» **Work to be completed**: The listing is to be transcribed in full, with its images left out.

» **Records shown**:
=======

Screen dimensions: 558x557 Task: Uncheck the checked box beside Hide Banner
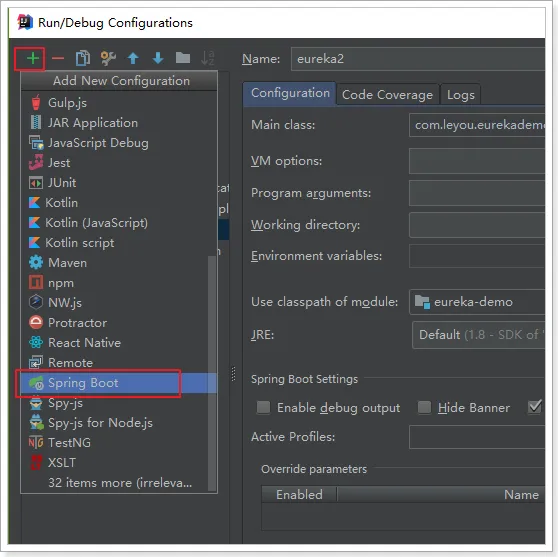(535, 407)
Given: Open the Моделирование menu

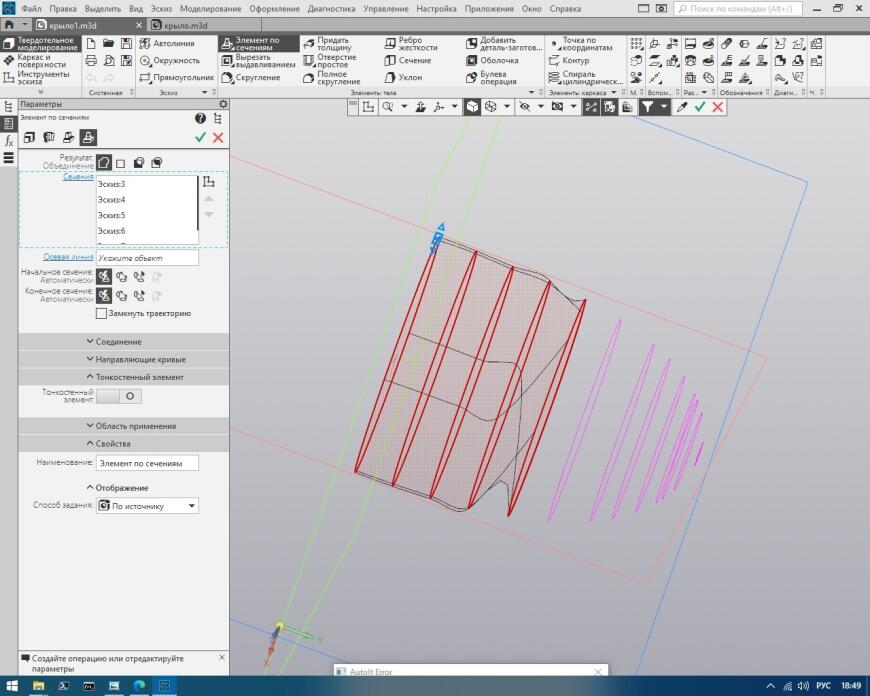Looking at the screenshot, I should click(x=211, y=9).

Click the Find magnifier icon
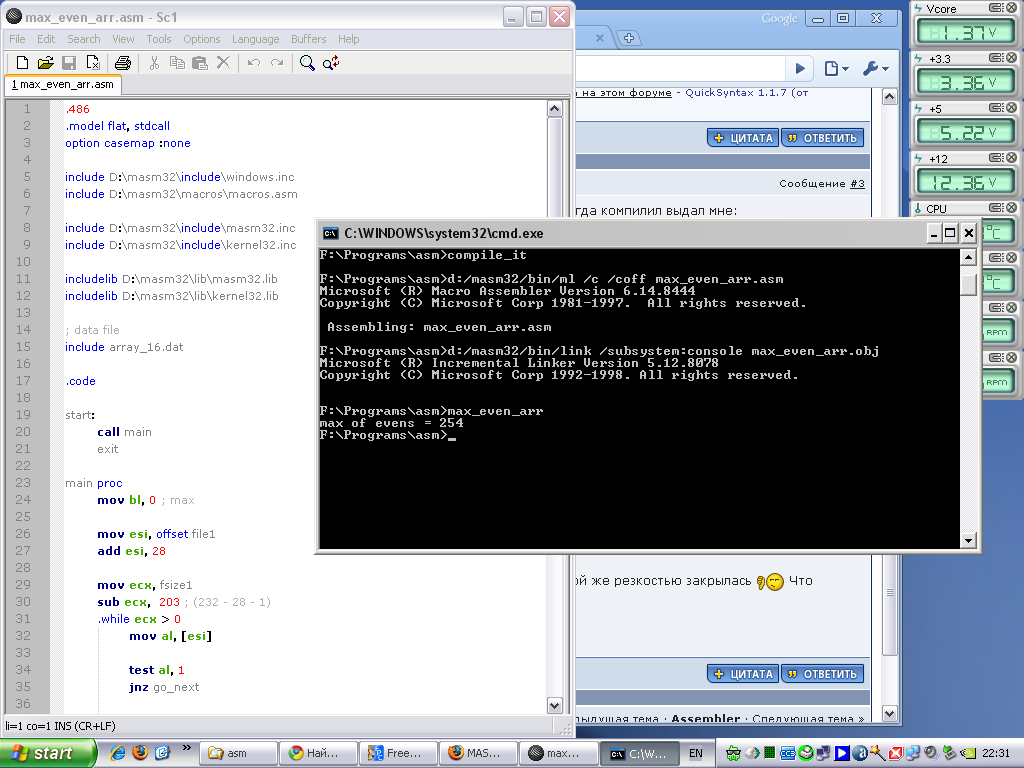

=======

» **Answer to this task**:
Screen dimensions: 558x557 Task: Uncheck the checked box beside Hide Banner
(535, 407)
Given: Open the Моделирование menu

Looking at the screenshot, I should click(x=211, y=9).

Click the Find magnifier icon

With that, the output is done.